Nicolas Couet – Le 07/11/2024 à 19h29
Vendée Globe 2024: film, rachat, un million de participants… Virtual Regatta, ce jeu qui n’arrête pas de grossir
A l’approche du départ du Vendée Globe dimanche, des centaines de milliers de marins virtuels se préparent à participer à la course par le biais de Virtual Regatta, jeu de simulation à la croissance incessante depuis son lancement en 2008.
En 2020, il avait séduit un million de participants avant d’être racheté par le leader mondial du bridge en ligne quelques mois plus tard.
Le jeu fait désormais partie du paquetage de chaque suiveur ou presque du Vendée Globe.
Pour la cinquième fois, Virtual Regatta va permettre à plusieurs centaines de milliers de marins virtuels de participer à la course au large et en solitaire, dont le départ sera donné ce dimanche aux Sables-d’Olonne.
Le principe est simple: une inscription sur le site, un petit paquetage de départ, un bateau et des conditions météo presque similaires à celles des 40 skippers au départ.
Le but: faire le tour du monde le plus rapidement possible en choisissant la meilleure trajectoire, les voiles les plus adaptées et en trouvant les zones les plus venteuses.
Le tout derrière son smartphone ou son ordinateur.
Des effectifs et des partenariats doublé
Lancé en 2006 par Philippe Guigné, créateur de la société Manyplayers en 2002, le jeu a accueilli plus d’un million de participants lors de la dernière édition en 2020-2021.
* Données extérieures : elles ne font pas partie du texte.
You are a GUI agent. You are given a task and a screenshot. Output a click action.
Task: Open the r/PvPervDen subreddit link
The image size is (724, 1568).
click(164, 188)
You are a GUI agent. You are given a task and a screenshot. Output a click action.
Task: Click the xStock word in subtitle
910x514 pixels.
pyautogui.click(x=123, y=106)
« C’est le record mondial absolu de joueurs réunis dans une même partie de jeu vidéo, et c’est un jeu de voile, c’est quand même un truc de dingue », hallucine encore le fondateur.
Ce carton lui a permis de vendre son bébé à 52 Entertainment, leader mondial du bridge en ligne contre un prix « confidentiel » en 2021.
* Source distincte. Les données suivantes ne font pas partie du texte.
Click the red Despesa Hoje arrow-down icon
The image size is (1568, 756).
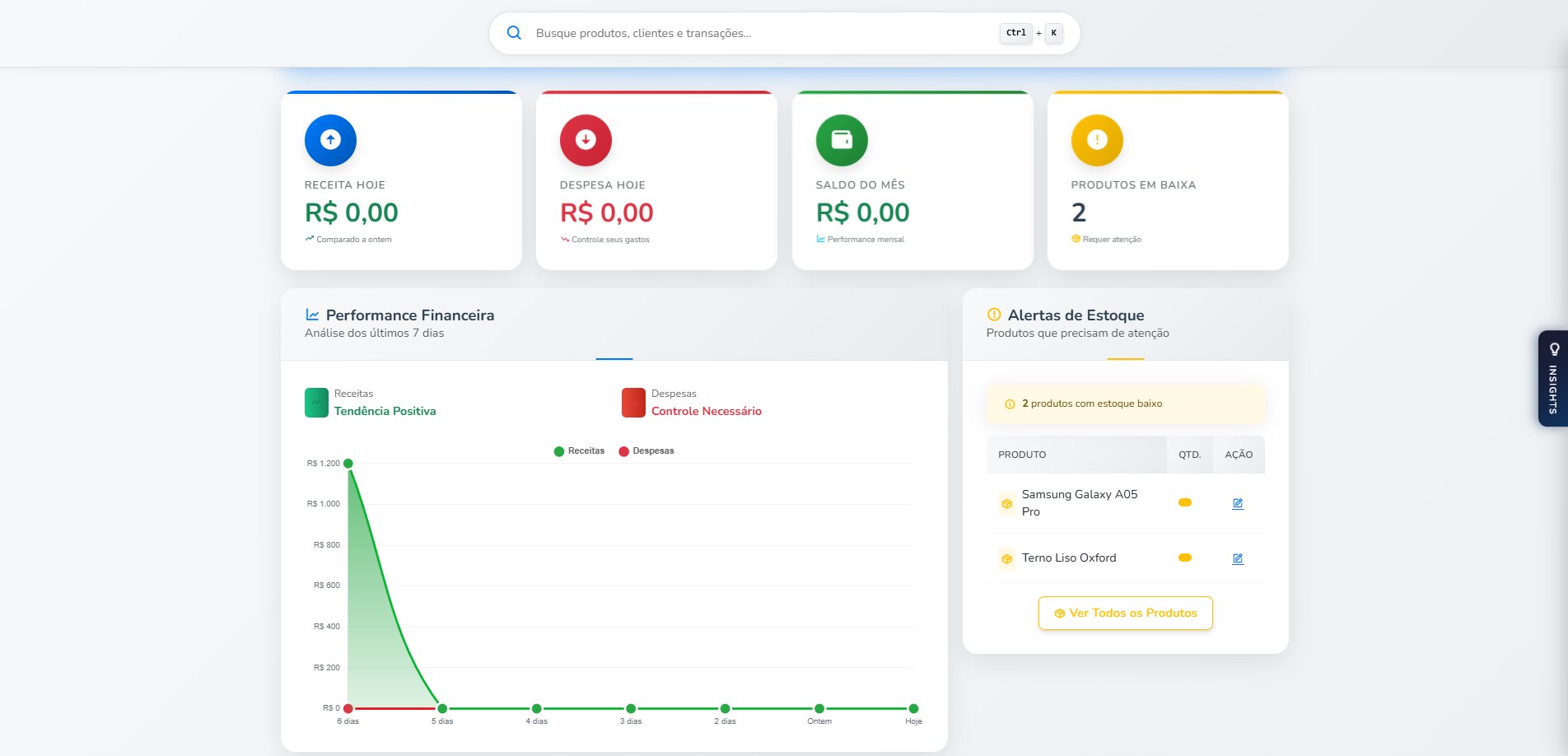tap(586, 140)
Il lui permet désormais de « profiter » de la vie, son objectif.
« Je suis vraiment câblé entrepreneur », reprend-il.
« Quand j’ai créé cette boîte, le but était de réussir à la vendre et d’arrêter de bosser.
Quand j’ai eu la bonne fenêtre de tir, c’est ce que j’ai fait.
Aujourd’hui, je me spécialise plus dans les échecs, le tennis, je régate, je fais de la croisière. »
Sur un vrai bateau, sa passion.
Au moment de quitter le navire Virtual Regatta, le vainqueur du Tour de France à la voile en 1997 employait entre dix et quinze personnes.
Ils sont désormais 20 employés chargés de faire perdurer la croissance continue du nombre de participants.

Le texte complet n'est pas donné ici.